Young SA scientist impresses at Eskom International Science Fair
A teenage scientist from Botshabelo in the Free State has made SA proud, winning one of the awards at the 2021 Taiwan International Science Fair (TISF).
Eighteen-year-old Thabo Maliea, who dreams of being an astrophysicist one day, competed virtually as part of the Eskom Expo for Young Scientists fair, impressing judges with his ingenuity, depth of knowledge and mastery of inquiry methodology displayed in his scientific research project “Sunprints in the sky”.
The project investigates the track the sun makes in comparison with three specific stars over a period of five months, using a homemade observational apparatus instead of expensive equipment.
Maliea, who was accepted to study astrophysics at Wits University and is on the University of Cape Town’s waiting list, received the third award in the astrophysics category, winning a cash prize of R1 055, a medal and a certificate.
“I have mixed emotions about winning an award, to be honest. I actually didn't expect to win a prize at the TISF because of how tough it is to compete in and the high international standards. Overall, I'm very happy and excited,” says Maliea.

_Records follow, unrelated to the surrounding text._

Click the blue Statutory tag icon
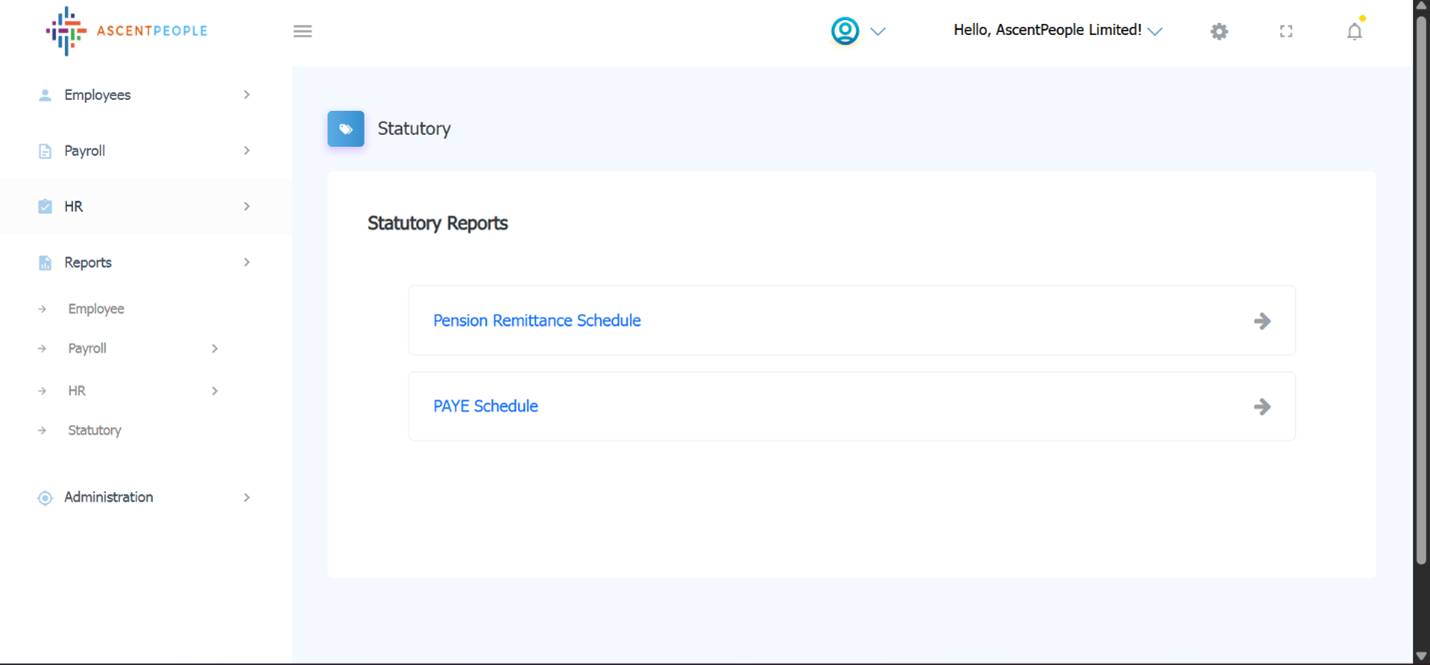Viewport: 1430px width, 665px height. tap(346, 129)
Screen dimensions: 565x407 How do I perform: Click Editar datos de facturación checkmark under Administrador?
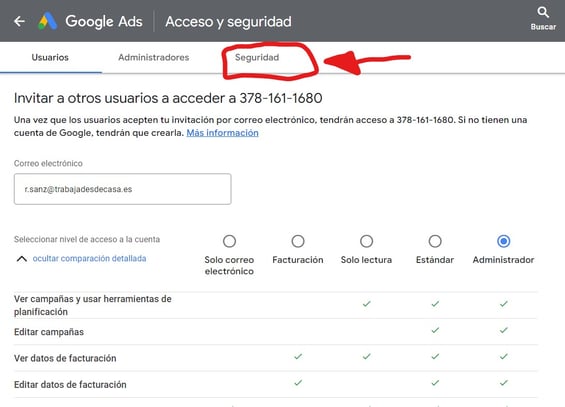pyautogui.click(x=503, y=383)
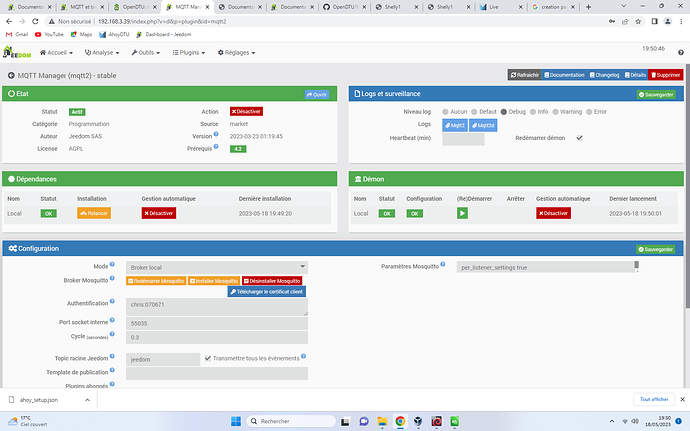
Task: Click the help icon beside Paramètres Mosquitto
Action: point(443,265)
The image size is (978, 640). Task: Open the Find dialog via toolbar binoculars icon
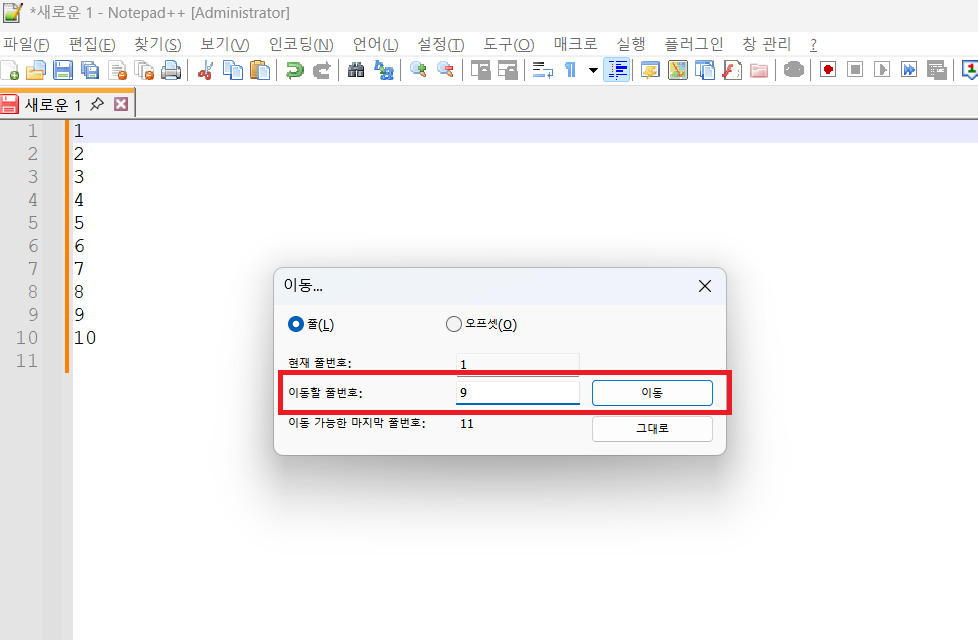click(357, 69)
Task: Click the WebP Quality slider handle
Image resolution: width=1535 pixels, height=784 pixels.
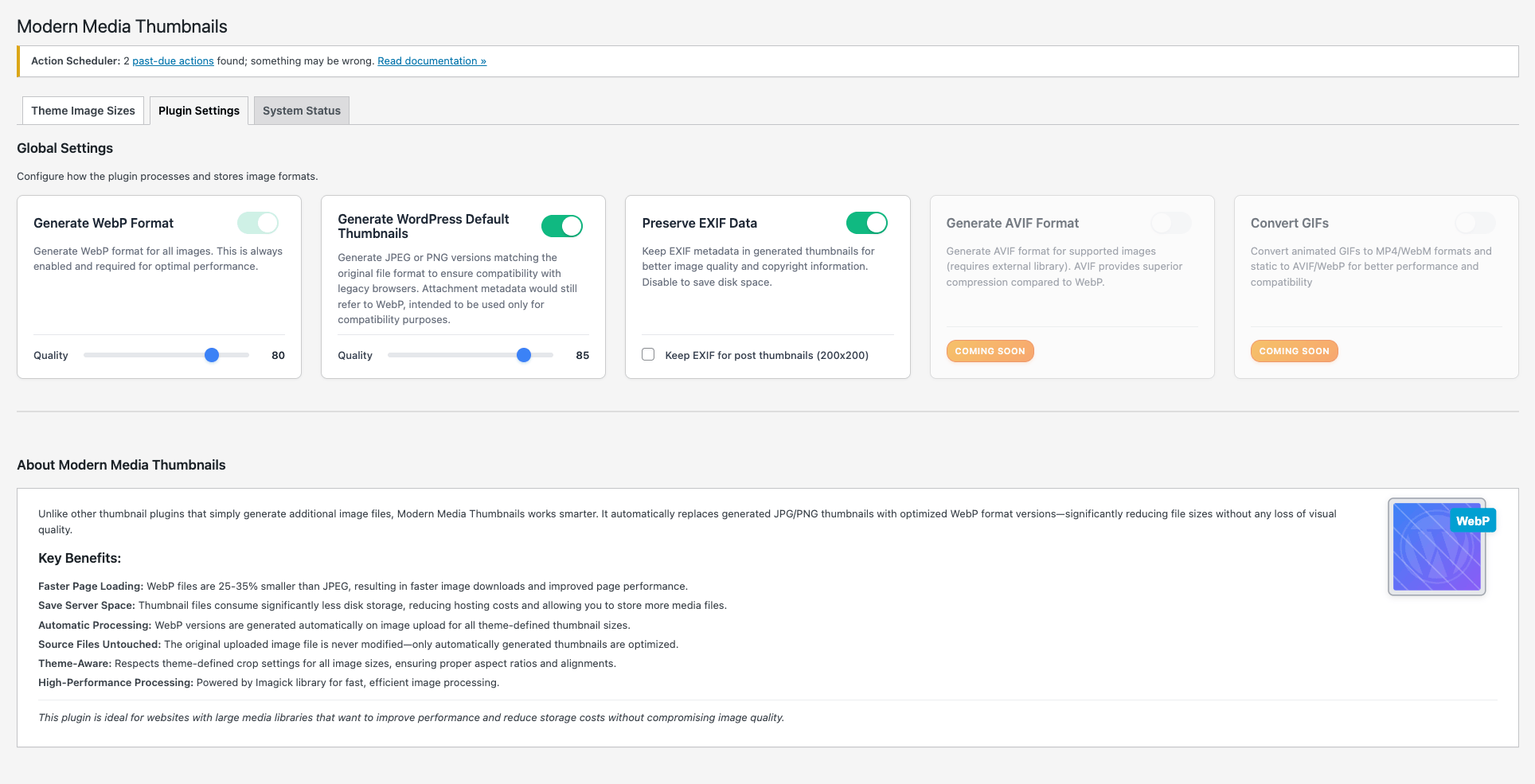Action: (x=212, y=355)
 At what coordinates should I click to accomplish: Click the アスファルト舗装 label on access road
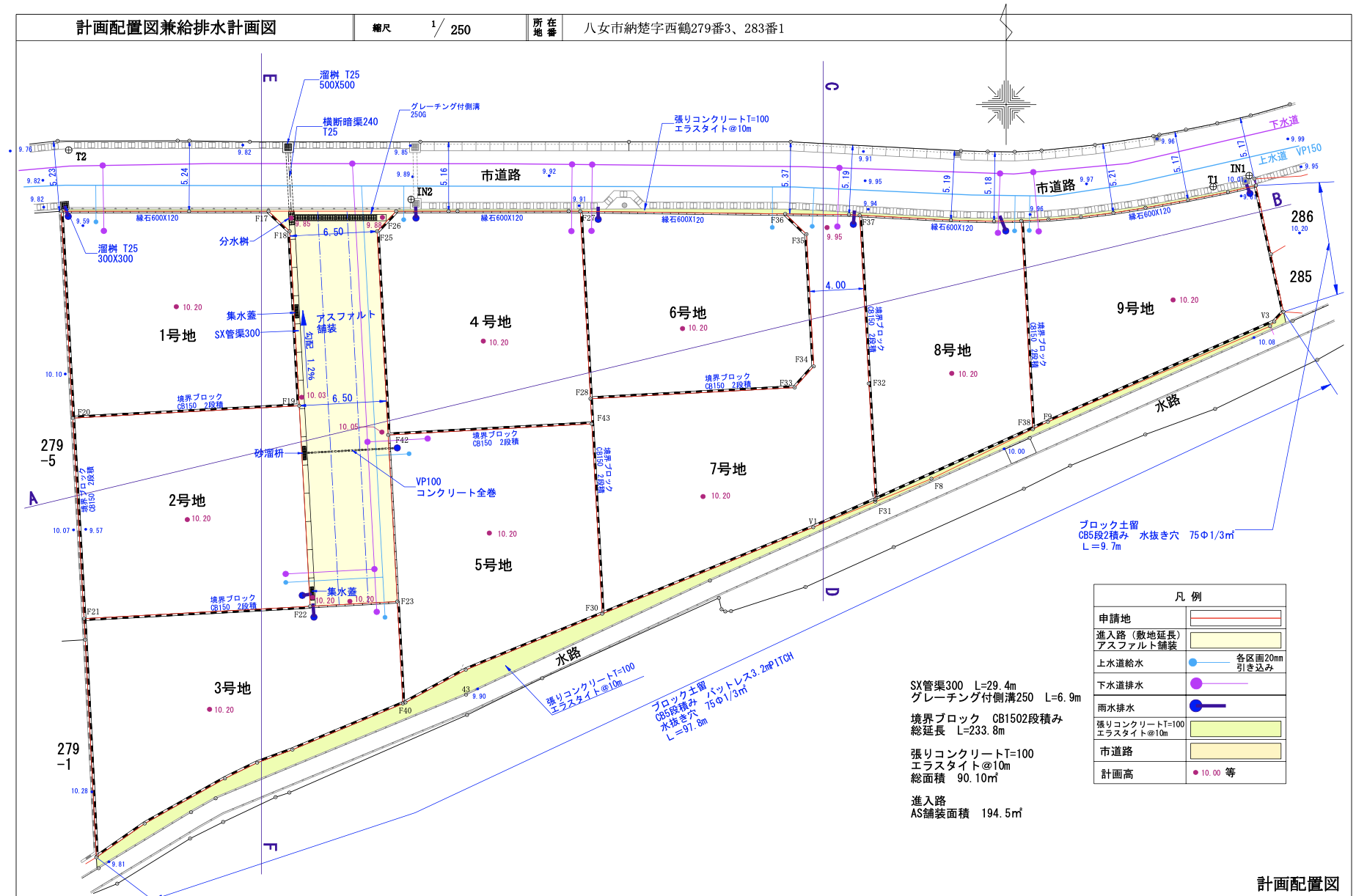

The annual science fair is aimed at developing primary and high school scientists and innovators.
The expo is endorsed by the departments of public enterprises, science and technology, and basic education. Learners can enter their scientific investigation into one of the 24 categories, ranging from animal sciences, mathematics and statistics, to renewable energy, says Eskom.
“I have always wanted to do an astronomy project and participate with it in the Eskom Expo for Young Scientists, but I had only one setback: I couldn't afford to buy myself a useful observational apparatus. So then I decided to use a homemade one, because it is more affordable, and it was my best alternative,” explains Maliea.
Eskom GM of risk and sustainability Andrew Etzinger comments: “Eskom is extremely proud of our learners for their fantastic achievements, especially Thabo, whose fascination with the sun has gained him global recognition.
“Eskom’s investment in this national initiative, Expo for Young Scientists, is part of our broader strategy of skills development for the country. It is logical to invest in STEM at school-level, in order to support the learners at a key inflection point.”
Eskom Expo executive director Parthy Chetty said: “Eskom Expo carries an additional challenge of being the only official science fair representing SA, and during lockdown, we had to work twice as hard to provide our young scientists with a platform to pursue their passion.
“We are very proud that Thabo, who has competed with some of the best in the world, has brought home an award for SA, thereby reaffirming our confidence in our future innovators.”